Le tour de table d’Anthropic agit comme un révélateur pour les start-ups hexagonales telles que Mistral AI ou Hugging Face (dont une partie de la R&D est à Paris).
- Effet d’entraînement : les fonds européens montent en gamme pour ne pas perdre leurs pépites.
- Inflation salariale : en 2024, le salaire moyen d’un chercheur ML senior en France a bondi de 18 % (enquête Syntec Numérique).
- Nouveaux partenariats cloud : OVHcloud explore déjà des accords pour fournir des GPU souverains.
Dans cette bataille mondiale, la filière française devra conjuguer excellence scientifique et autonomie stratégique – un sujet que nous explorerons prochainement dans notre rubrique « Souveraineté numérique ».
Points-clés à retenir
- Levée record : 5 milliards de dollars, valorisation 170 milliards, mars 2024.
- Triplement de valeur en quatre mois, grâce au leadership d’Iconiq Capital.
- Revenu récurrent : 4 milliards, signe d’une adoption commerciale accélérée.
- Défi éthique : ouverture possible aux fonds du Golfe, tension entre principes et croissance.
- Contexte mondial : escalade des besoins en GPU, compétition frontale avec OpenAI.
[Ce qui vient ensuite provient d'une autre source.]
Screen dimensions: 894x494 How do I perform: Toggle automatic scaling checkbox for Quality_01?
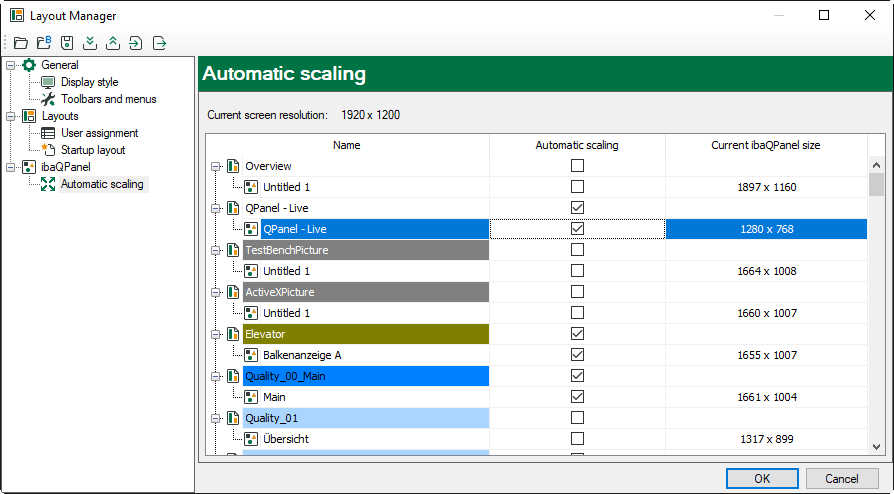(x=577, y=417)
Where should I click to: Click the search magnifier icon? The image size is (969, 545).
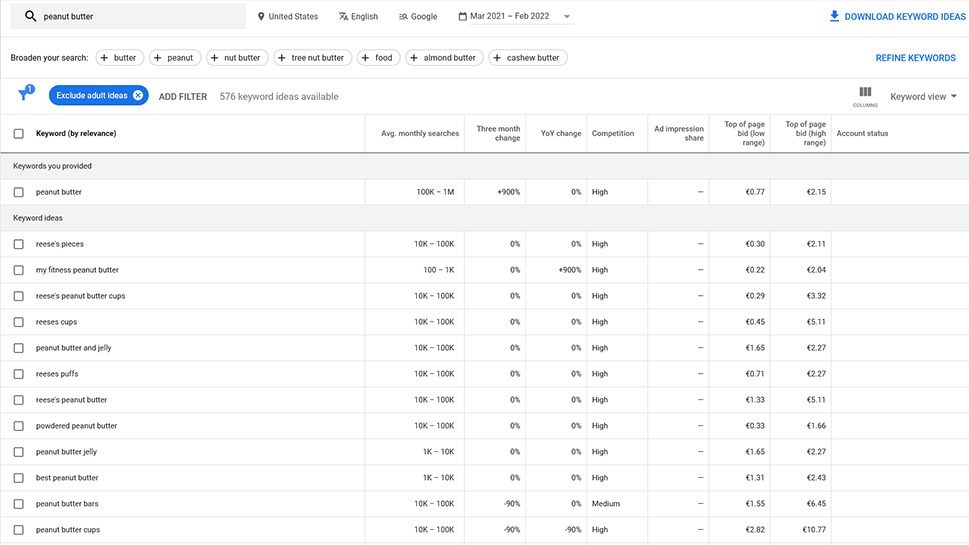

Je ne vous cacherai pas mon enthousiasme : voir une start-up de trois ans bousculer des mastodontes comme SpaceX rappelle le parfum des débuts de la Silicon Valley – l’audace mêlée d’un zeste d’inquiétude. Restez curieux : les semaines à venir promettent d’autres rebondissements, et je serai aux premières loges pour décrypter leur portée sur l’emploi, la souveraineté numérique et, surtout, notre relation à l’intelligence artificielle.